Besides working hard, Miguel likes to make people laugh, pretend he is a Shaolin warrior, compose music and write descriptions of himself in third-person.
PhD Student in Computer Science, 2018-2022
Tech Lisbon, University of Lisbon
MSc in Engineering Physics, 2016
Tech Lisbon, University of Lisbon
In this work we explore the use of latent representations obtained from multiple input sensory modalities (such as images or sounds) in allowing an agent to learn and exploit policies over different subsets of input modalities. We propose a three-stage architecture that allows a reinforcement learning agent trained over a given sensory modality, to execute its task on a different sensory modality-for example, learning a visual policy over image inputs, and then execute such policy when only sound inputs are available. We show that the generalized policies achieve better out-of-the-box performance when compared to different baselines. Moreover, we show this holds in different OpenAI gym and video game environments, even when using different multimodal generative models and reinforcement learning algorithms.
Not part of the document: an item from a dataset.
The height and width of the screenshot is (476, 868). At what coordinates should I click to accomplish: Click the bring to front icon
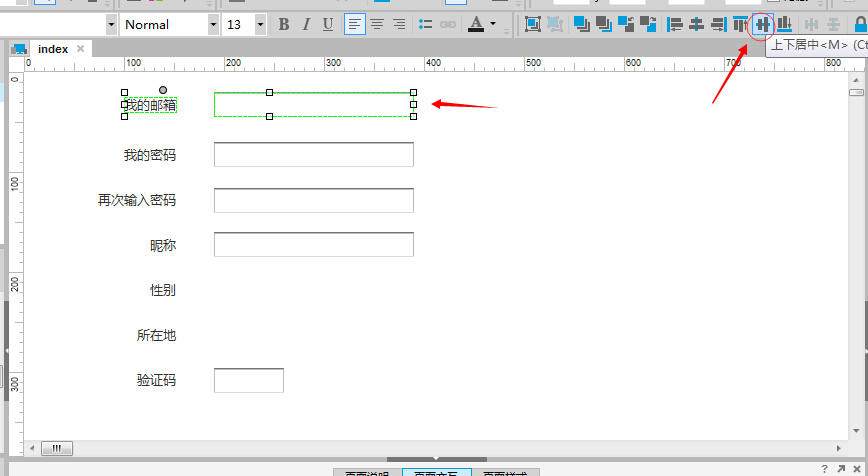point(581,24)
Humans interact in rich and diverse ways with the environment. However, the representation of such behavior by artificial agents is often limited. In this work we present textitmotion concepts, a novel multimodal representation of human actions in a household environment. A motion concept encompasses a probabilistic description of the kinematics of the action along with its contextual background, namely the location and the objects held during the performance. Furthermore, we present Online Motion Concept Learning (OMCL), a new algorithm which learns novel motion concepts from action demonstrations and recognizes previously learned motion concepts. The algorithm is evaluated on a virtual-reality household environment with the presence of a human avatar. OMCL outperforms standard motion recognition algorithms on an one-shot recognition task, attesting to its potential for sample-efficient recognition of human actions.